Aortic Valve Endocarditis

Kristen Errico, MD, Andrea J. Carpenter, MD, PhD, Dawn Hui, MD


Endocarditis is an infectious disease process of the endocardial surface of the heart and valves that is more common in the United States than previously believed and is steadily increasing. The risk of infection dramatically increases with congenital heart disease, history of rheumatic fever or existing valvular damage, major dental treatment, open heart surgery, and genitourinary procedures;

Depending on the route of infection the infectious vector can be highly variable. The recent literature has identified the incidence of Staphylococcus aureus has dramatically increased and has now become the most common causative organism in most of the industrialized world[1]. In up to 24% of cases, no organisms can be cultured.[2] Murdoch and colleagues organized a prospective cohort study with the International Collaboration on Endocarditis in which they identified 2781 patients with infectious endocarditis (IE).[3] The pathogenic distribution was 31% Staphylococcus aureus, 17% Streptococcus viridans, 11% Enterococcus, 11% Coagulase negative staphylococcus, 7% Streptococcus bovis, 5% other streptococci. The remainder pathogens were 2% or less: the group of Haemophilus species, Aggregatibacter species, Cardiobacterium hominis, Eikenella corrodens, and Kingella species (HACEK), non-HACEK gram-negative bacteria, and fungi. Fungal endocarditis is quite rare but has been recognized as a cause of early prosthetic valve endocarditis. With a survival rate of less than 20%, many consider fungal endocarditis a “stand-alone indication” for surgical replacement of an infected valve, amphotericin B is the initial drug of choice, and after completion of initial parenteral therapy, lifelong suppressive therapy with an oral azole is reasonable.
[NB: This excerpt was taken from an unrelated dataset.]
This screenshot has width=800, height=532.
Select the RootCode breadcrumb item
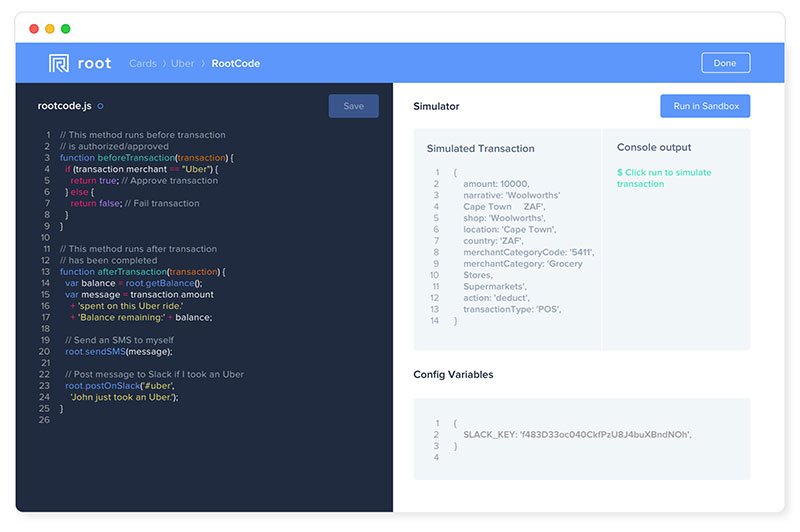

Recently, the use of intravenous drugs has become a massive public health burden in terms of acquiring endocarditis. As of 2020, the estimated prevalence of intravenous drug use in the USA is between 0.24% and 0.59% of the noninstitutionalized population.[4] Although overdose contributes most to drug-associated mortality, the major morbidity related to intravenous drug use is the infectious manifestations leading to protracted hospitalizations rife with large operations and costly treatments.[5] Further supporting this data, the incidence of hospital discharge diagnoses for drug dependence combined with endocarditis, as provided from the North Carolina Hospital Discharge Database between 2010 and 2015, increased from 0.2 to 2.7 per 100,000 persons per year.[6] Hospital costs for these patients increased 18-fold, from $1.1 million in 2010 to $22.2 million in 2015.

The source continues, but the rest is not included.